# Is it posibble to roll back BIOS update??



## wishing (Nov 24, 2007)

Hi, recently i have updated my BIOS from 
http://downloadcenter.intel.com/fil...XP+Professional&lang=eng&strOSs=44&submit=Go!

After my BIOS update, there are so much problems occurs on my pc immediately. If anyone know how to recover back BIOS to earlier version, please tell me..

Thanks *


----------



## ebackhus (Apr 21, 2005)

If you have a PC with dual BIOS where the backup is older you can often use that to boot. It's also important that you clear the CMOS setting after a BIOS upgrade.


----------



## wishing (Nov 24, 2007)

I don't think my pc have dual BIOS. How to clear the CMOS setting anyway??
Means there is no way for me to downgrade my BIOS version already?


----------



## ebackhus (Apr 21, 2005)

Look inside the PC for a small silver battery that's about the size of a US nickle coin. Pop that out for 30 seconds and then put it back. Boot the PC and it should say that the CMOS settings are at default.

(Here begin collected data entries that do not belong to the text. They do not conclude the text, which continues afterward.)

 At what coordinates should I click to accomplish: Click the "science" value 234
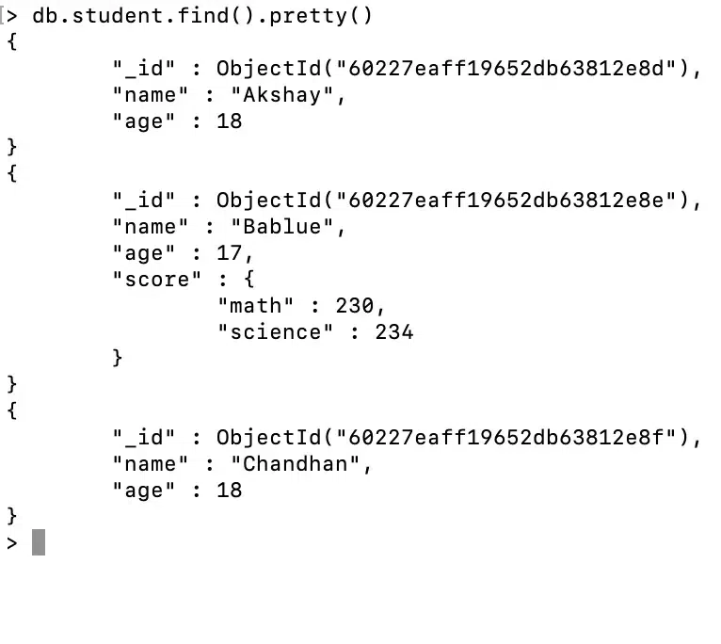coord(394,331)
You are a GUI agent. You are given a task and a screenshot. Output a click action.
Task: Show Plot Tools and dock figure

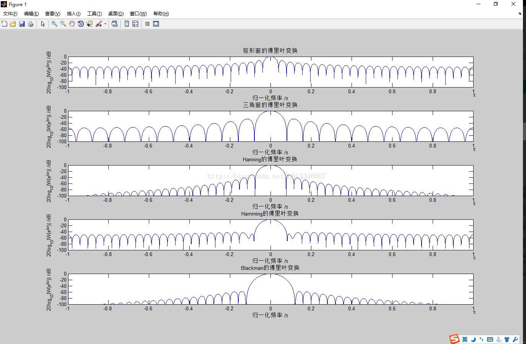[x=156, y=23]
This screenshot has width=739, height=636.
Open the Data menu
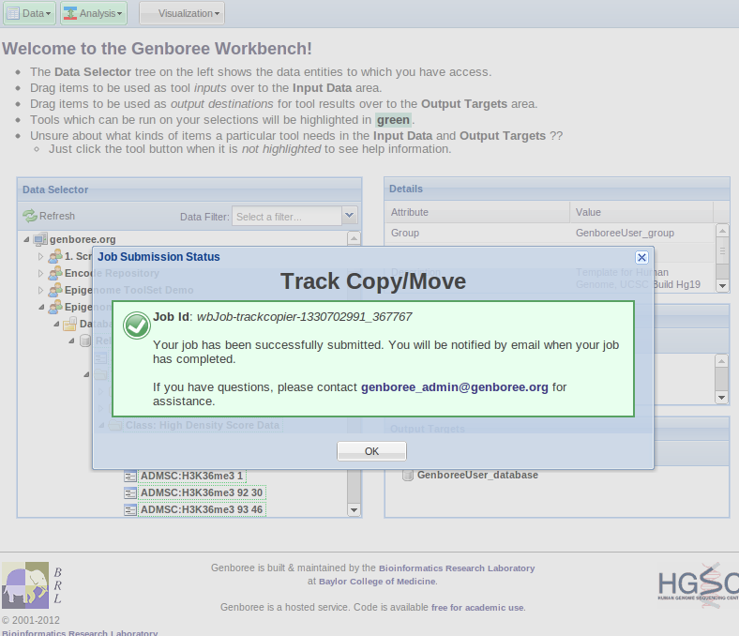click(x=29, y=13)
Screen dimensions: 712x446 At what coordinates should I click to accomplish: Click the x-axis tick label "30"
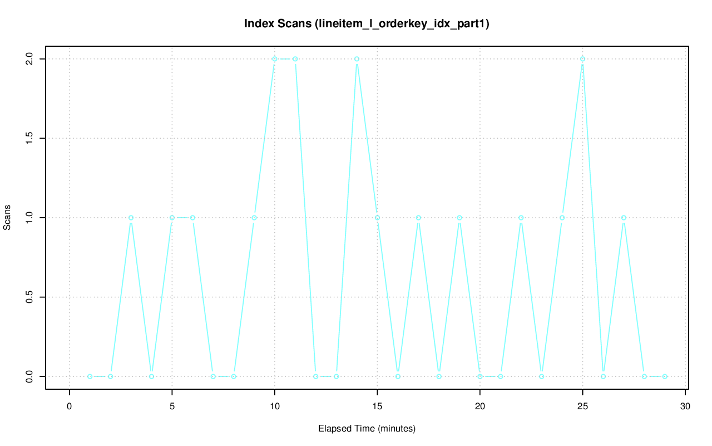pyautogui.click(x=685, y=406)
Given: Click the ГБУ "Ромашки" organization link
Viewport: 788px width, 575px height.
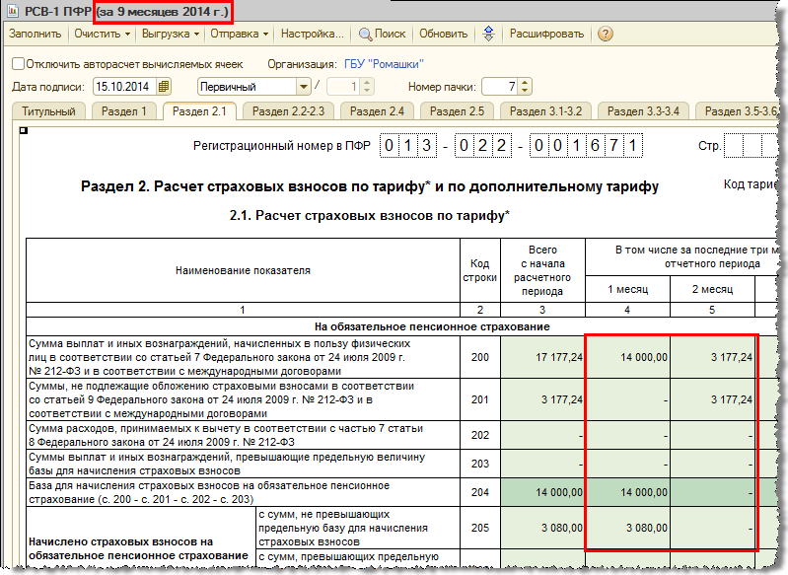Looking at the screenshot, I should (389, 64).
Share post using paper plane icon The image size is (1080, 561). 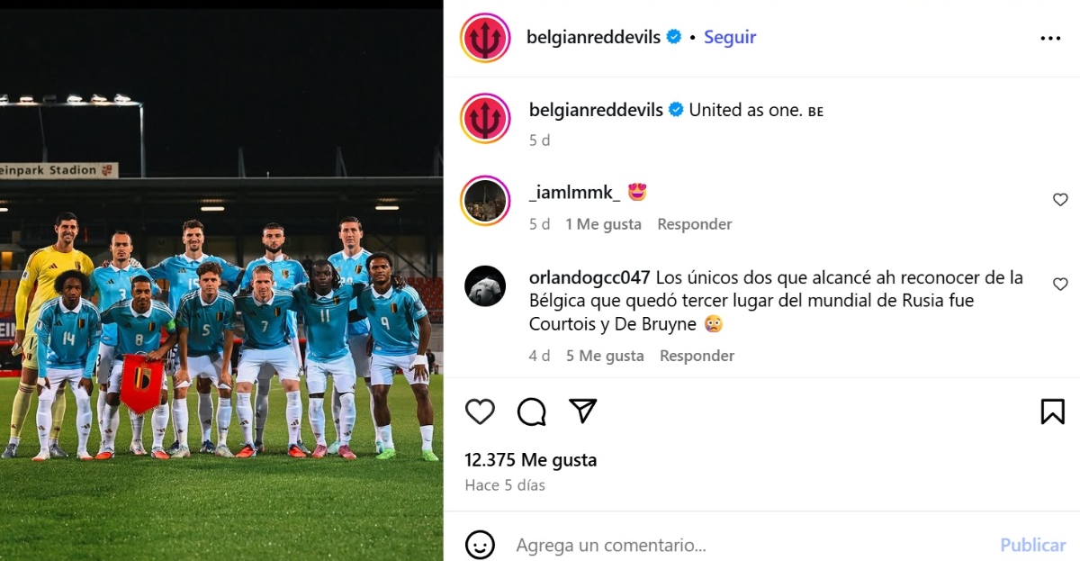(583, 411)
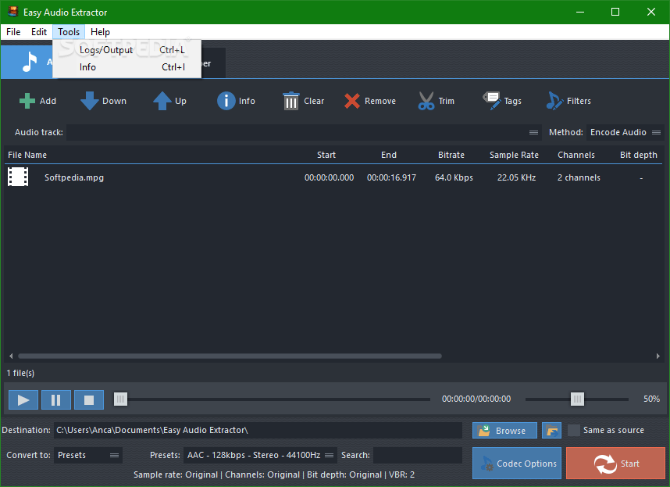Open the Encode Audio method dropdown
Viewport: 670px width, 487px height.
click(x=625, y=132)
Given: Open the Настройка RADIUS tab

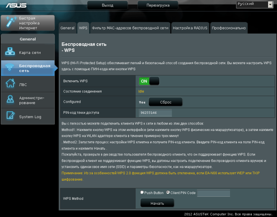Looking at the screenshot, I should pos(190,28).
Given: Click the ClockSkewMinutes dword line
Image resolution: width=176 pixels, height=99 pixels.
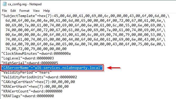Looking at the screenshot, I should pos(36,54).
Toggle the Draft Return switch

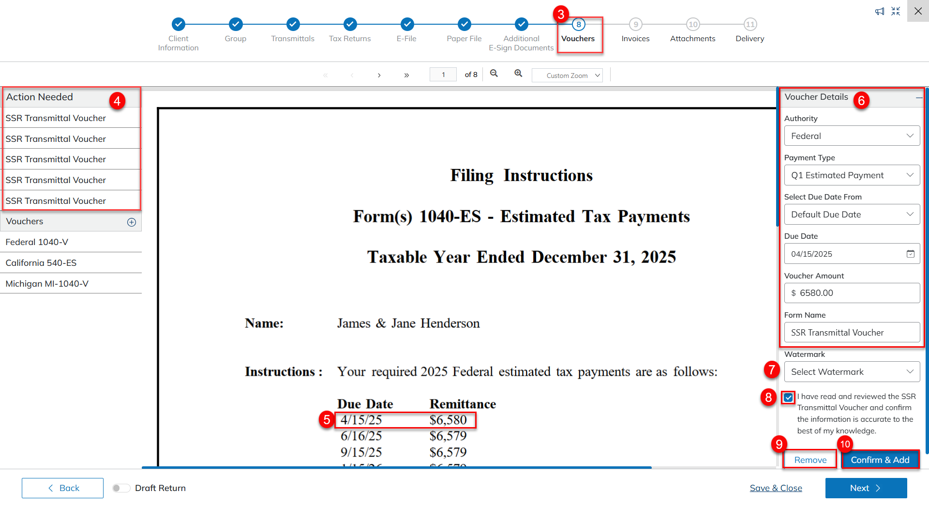coord(121,488)
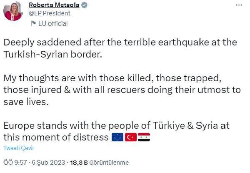Translate the tweet via Tweeti Çevir

point(19,148)
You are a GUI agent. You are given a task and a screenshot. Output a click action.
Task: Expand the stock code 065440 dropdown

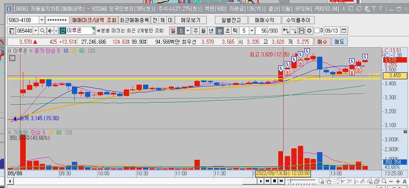(35, 31)
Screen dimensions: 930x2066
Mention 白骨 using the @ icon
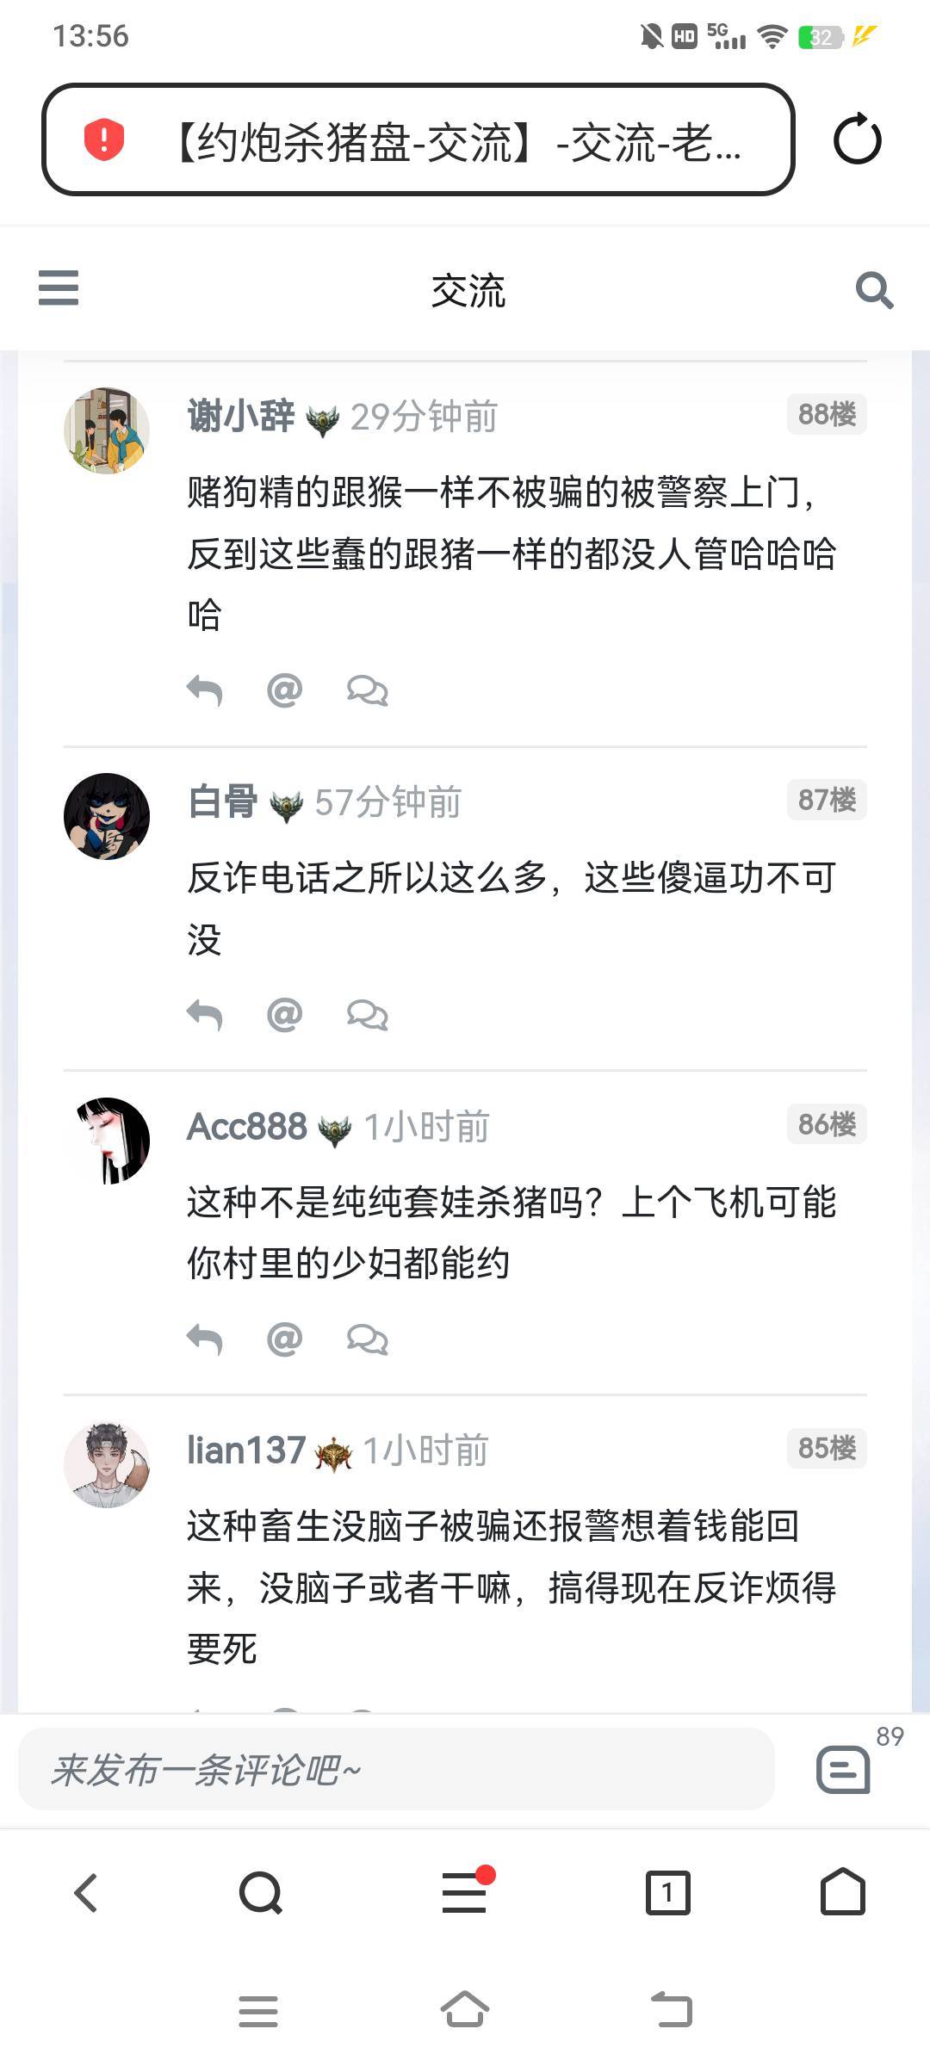click(x=285, y=1015)
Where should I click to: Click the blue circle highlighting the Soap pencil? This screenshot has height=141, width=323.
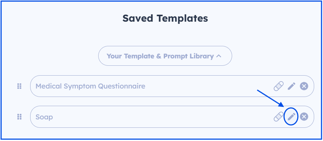(291, 116)
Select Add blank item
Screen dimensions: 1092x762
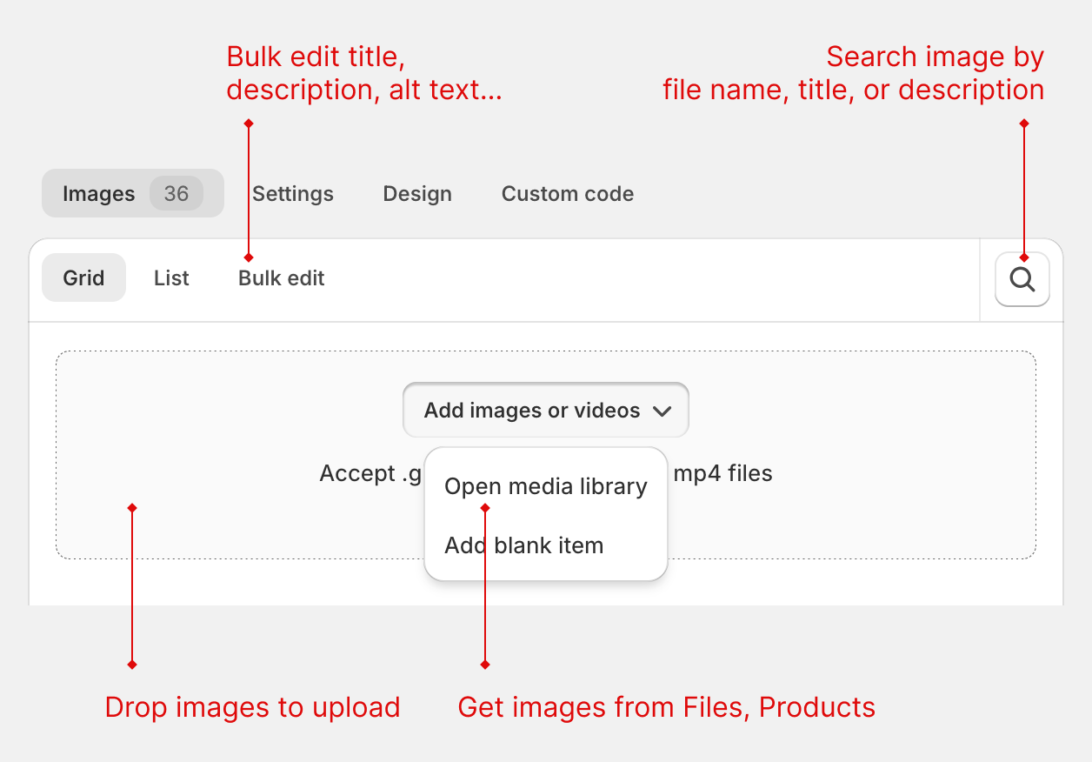click(523, 545)
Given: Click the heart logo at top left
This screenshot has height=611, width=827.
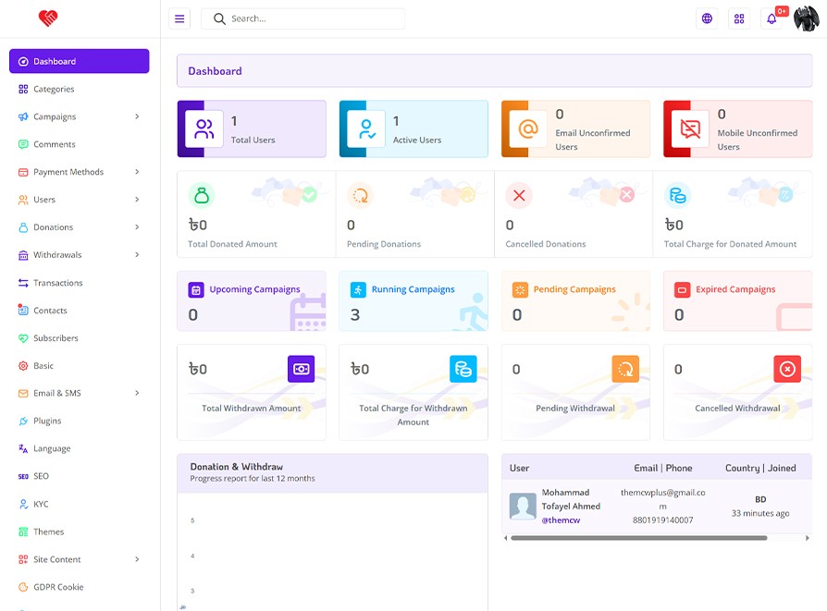Looking at the screenshot, I should (x=48, y=18).
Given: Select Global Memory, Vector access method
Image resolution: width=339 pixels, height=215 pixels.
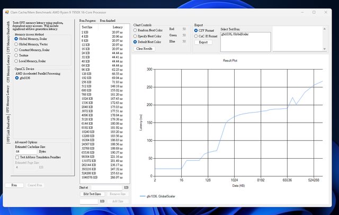Looking at the screenshot, I should pos(16,44).
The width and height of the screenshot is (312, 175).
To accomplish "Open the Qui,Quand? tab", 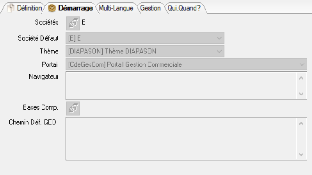I will coord(184,8).
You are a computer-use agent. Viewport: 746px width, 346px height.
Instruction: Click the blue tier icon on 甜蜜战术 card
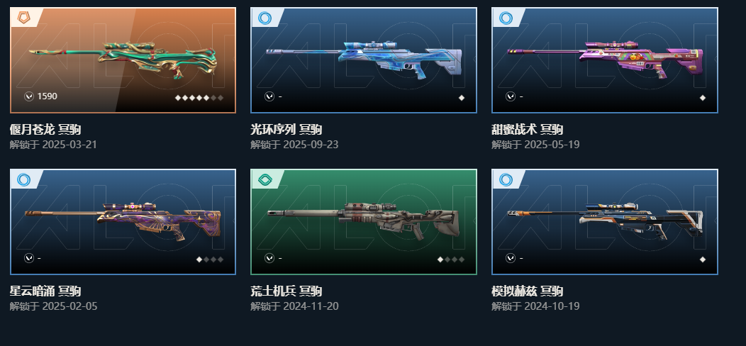506,18
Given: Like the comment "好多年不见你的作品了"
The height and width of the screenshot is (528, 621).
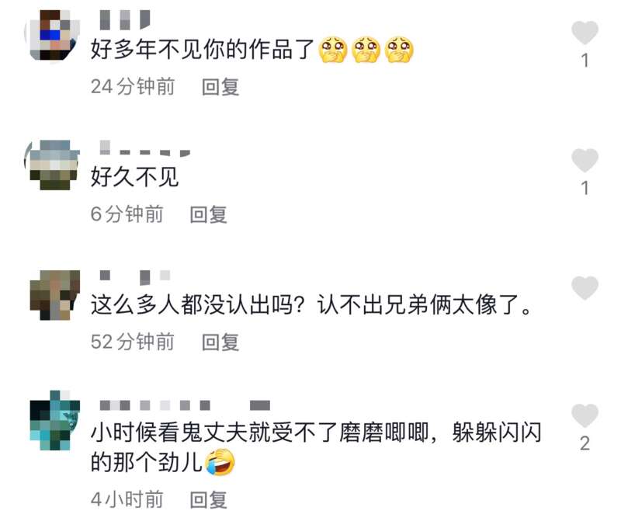Looking at the screenshot, I should 585,33.
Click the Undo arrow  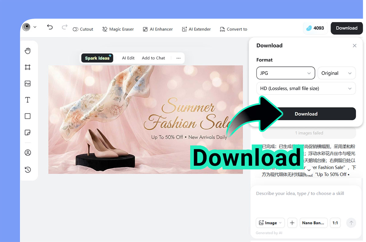(50, 27)
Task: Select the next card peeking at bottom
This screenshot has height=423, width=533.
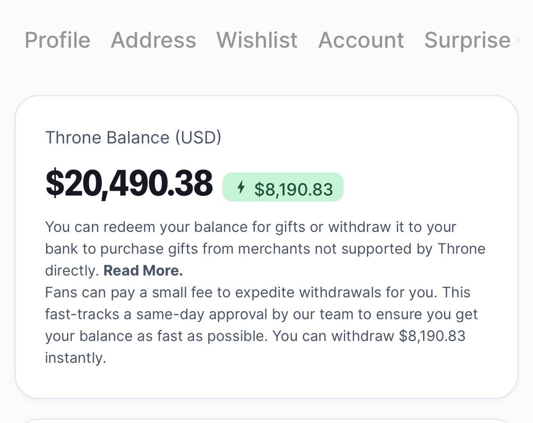Action: (x=267, y=420)
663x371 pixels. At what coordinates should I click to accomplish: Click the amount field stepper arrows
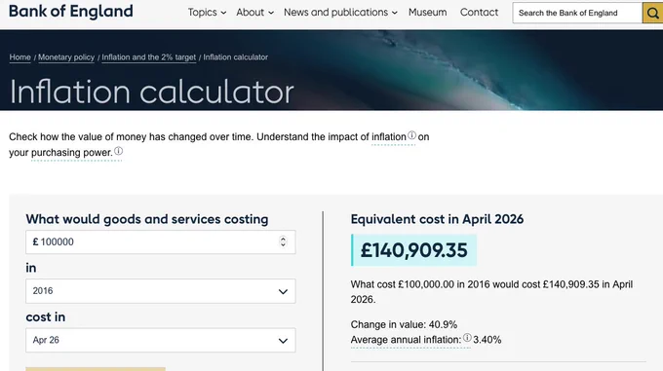click(x=283, y=241)
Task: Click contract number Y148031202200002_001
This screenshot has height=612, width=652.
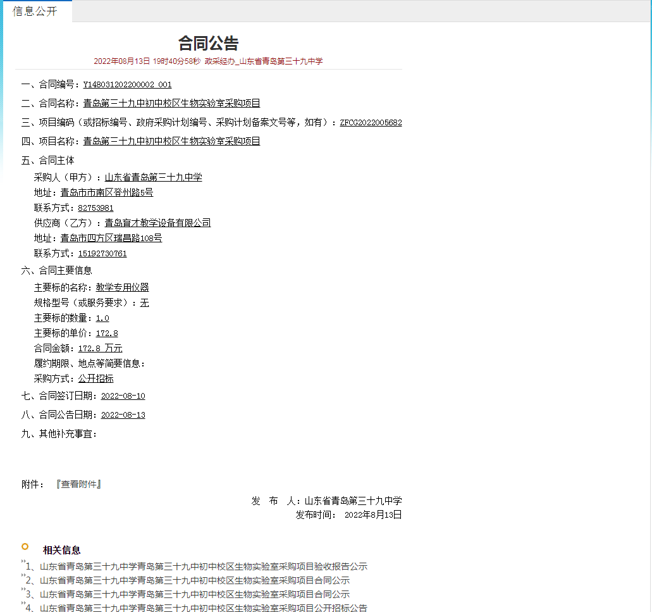Action: coord(127,85)
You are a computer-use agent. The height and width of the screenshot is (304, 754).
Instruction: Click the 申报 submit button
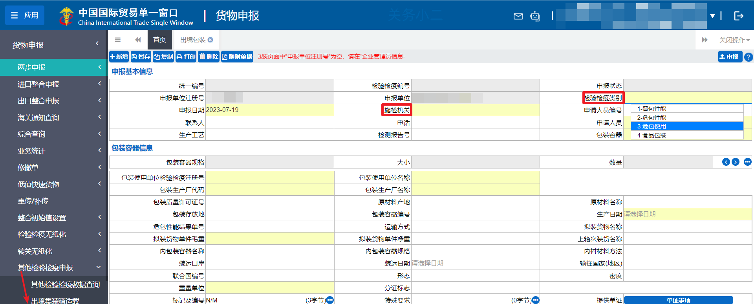(x=729, y=57)
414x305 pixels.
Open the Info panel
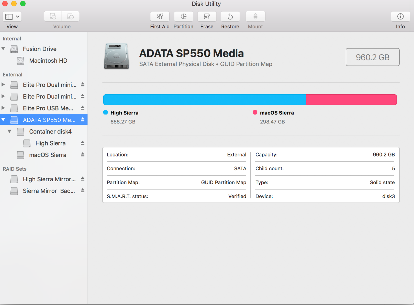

You ca revert to an older BIOS by flashing it with an older one.


----------



## wishing (Nov 24, 2007)

Found the small silver battery already. Thanks..
But donno how to pop out.. Any guide for that?


----------



## Old Rich (May 31, 2007)

See if this helps . . http://www.hardwaresecrets.com/article/81

Also, be sure to disconnect the power plug when doing this


----------



## wishing (Nov 24, 2007)

I finally found out the website that contain all my BIOS version.
http://downloadcenter.intel.com/Fil...OSFullName=OS Independent&lang=eng&sType=prev
Now, the problem is i don't know which one is my BIOS original version.
Could anyone help me on this?


----------